• TASK TO COMPLETE: Once the images are removed, repeat all of the entries exactly.

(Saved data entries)
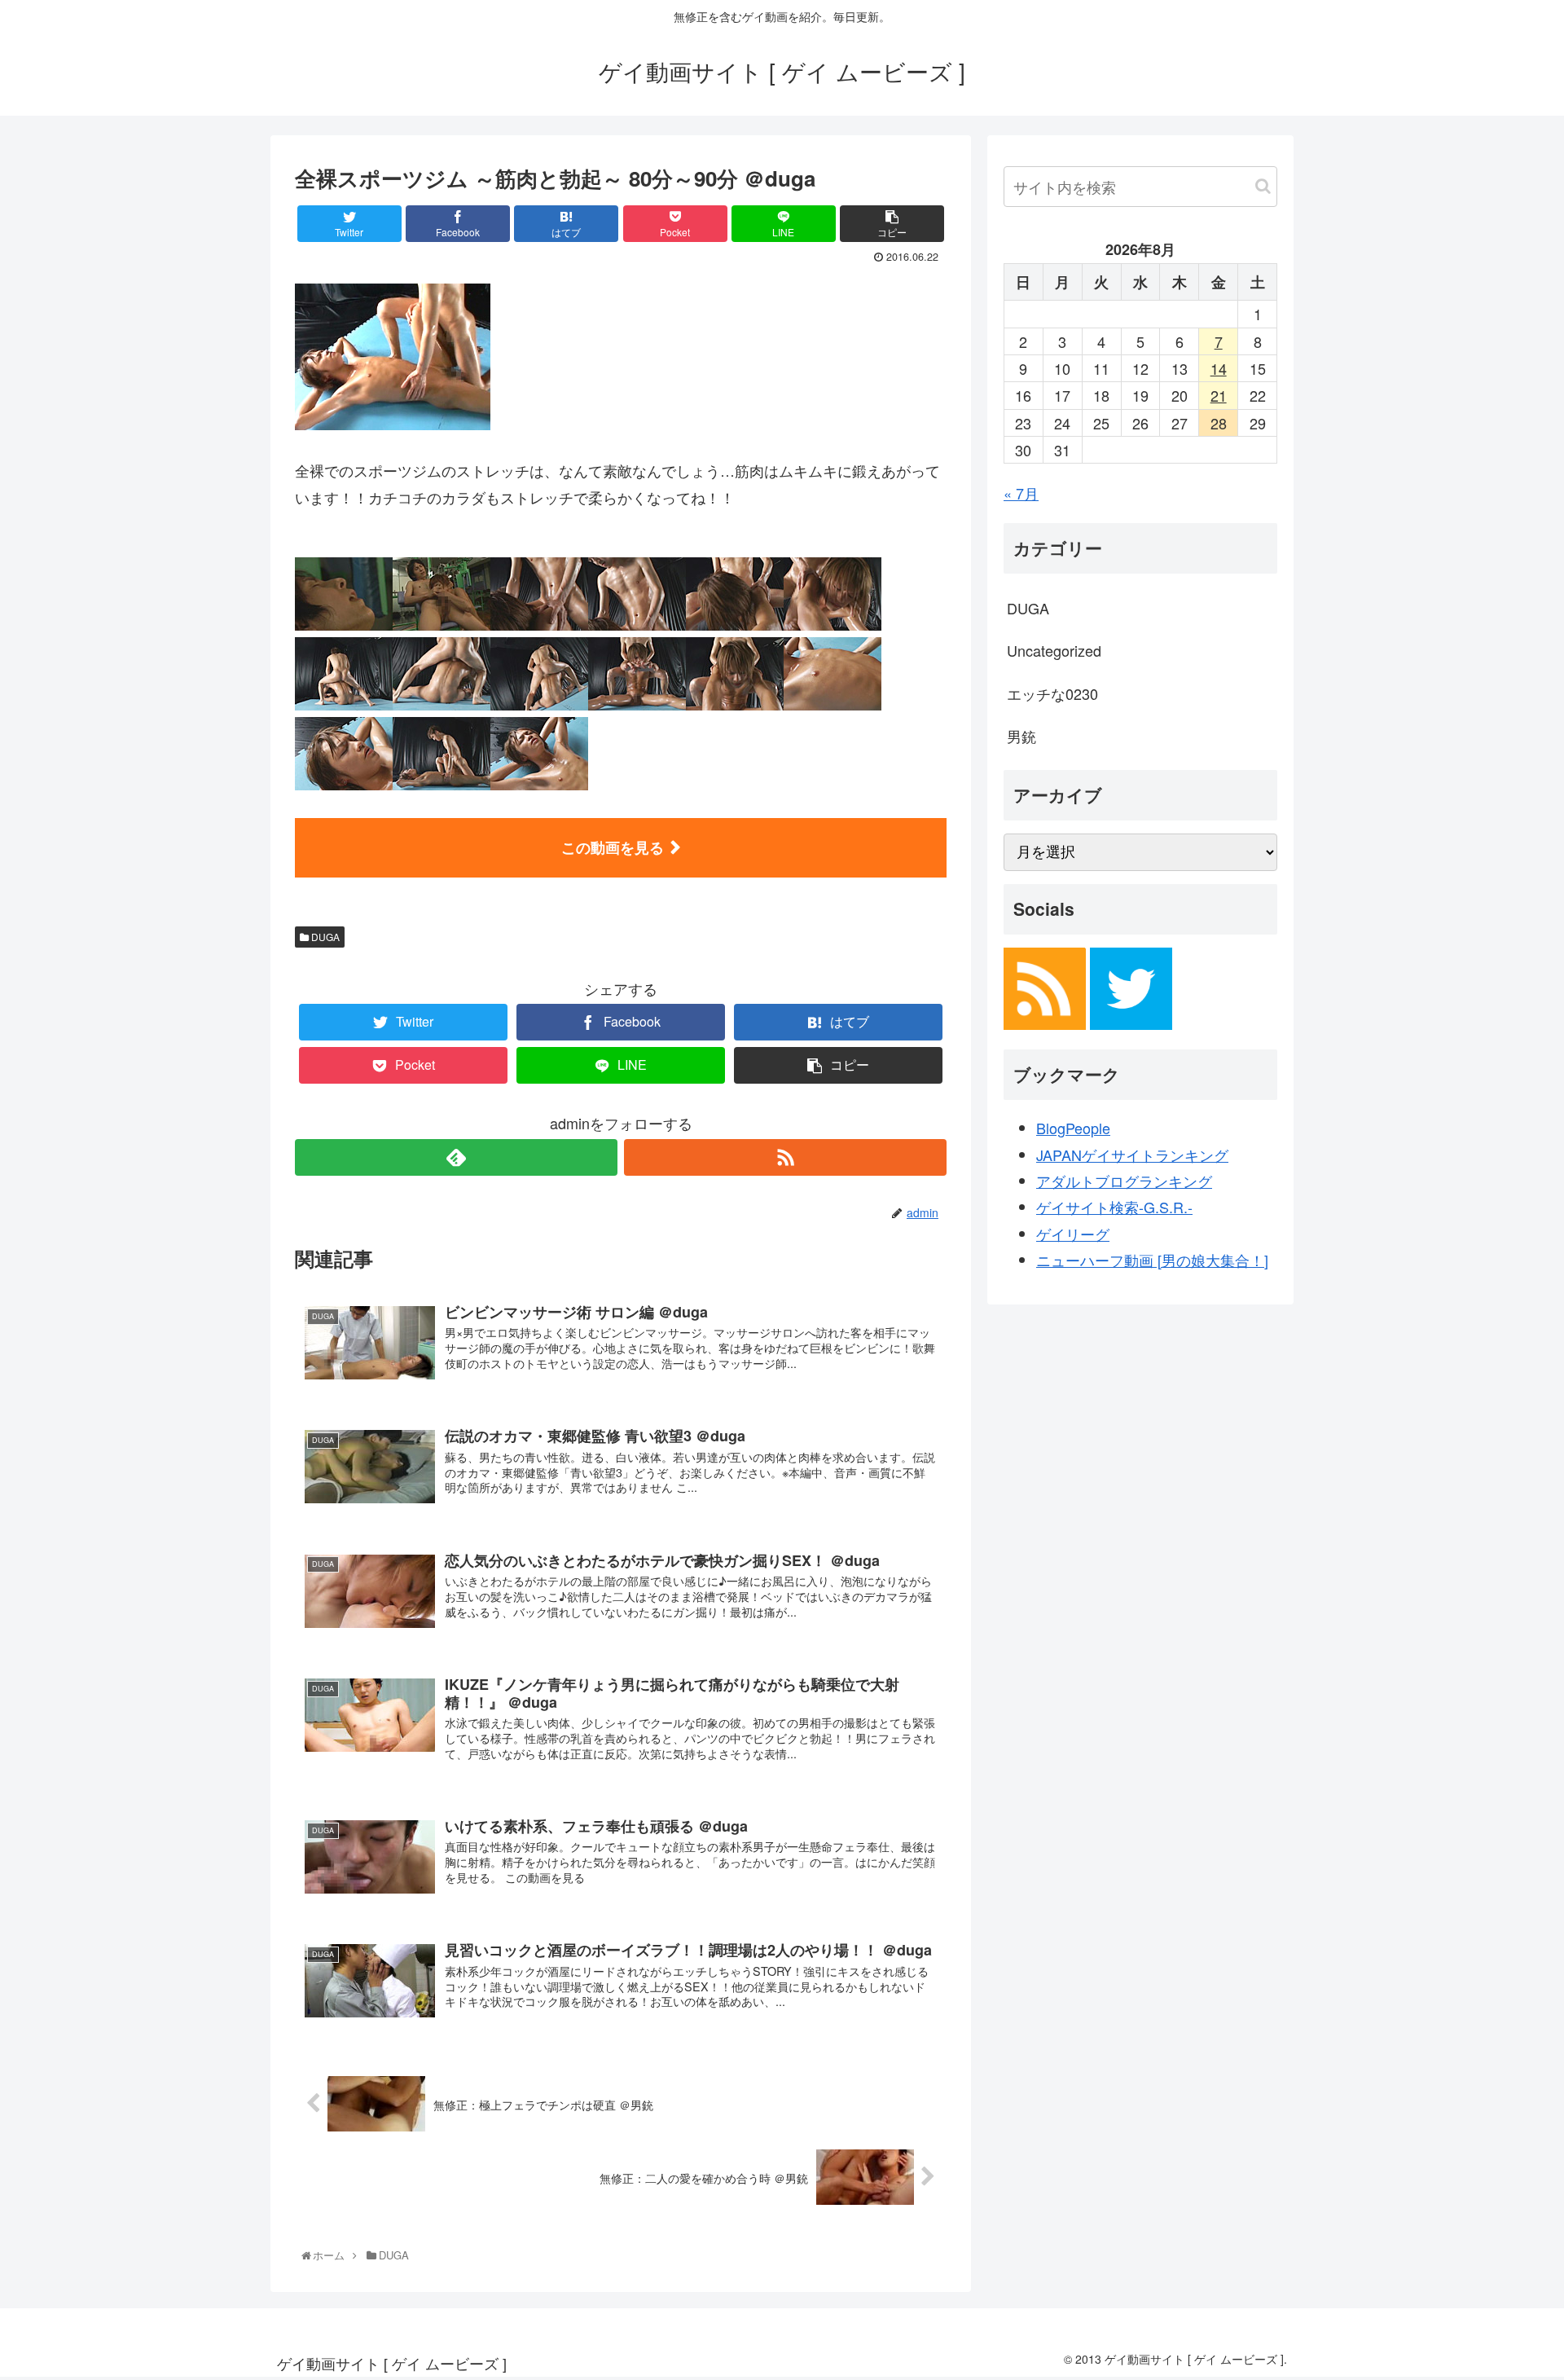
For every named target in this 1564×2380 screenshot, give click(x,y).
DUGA (324, 937)
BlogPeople (1073, 1127)
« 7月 (1021, 493)
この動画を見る (612, 847)
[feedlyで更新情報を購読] (456, 1157)
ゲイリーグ (1072, 1233)
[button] (1263, 186)
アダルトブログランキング (1124, 1180)
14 (1218, 368)
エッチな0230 (1052, 693)
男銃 (1021, 735)
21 (1218, 395)
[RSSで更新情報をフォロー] (785, 1157)
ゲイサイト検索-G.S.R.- (1114, 1206)
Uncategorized (1054, 650)
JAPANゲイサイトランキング (1132, 1154)
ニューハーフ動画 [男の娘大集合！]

• TASK SOLUTION:
For every named target in this 1564×2380 screenshot, give click(x,y).
DUGA (324, 937)
BlogPeople (1073, 1127)
« 7月 (1021, 493)
この動画を見る (612, 847)
[feedlyで更新情報を購読] (456, 1157)
ゲイリーグ (1072, 1233)
[button] (1263, 186)
アダルトブログランキング (1124, 1180)
14 (1218, 368)
エッチな0230 (1052, 693)
男銃 (1021, 735)
21 (1218, 395)
[RSSで更新情報をフォロー] (785, 1157)
ゲイサイト検索-G.S.R.- (1114, 1206)
Uncategorized (1054, 650)
JAPANゲイサイトランキング (1132, 1154)
ニューハーフ動画 [男の娘大集合！]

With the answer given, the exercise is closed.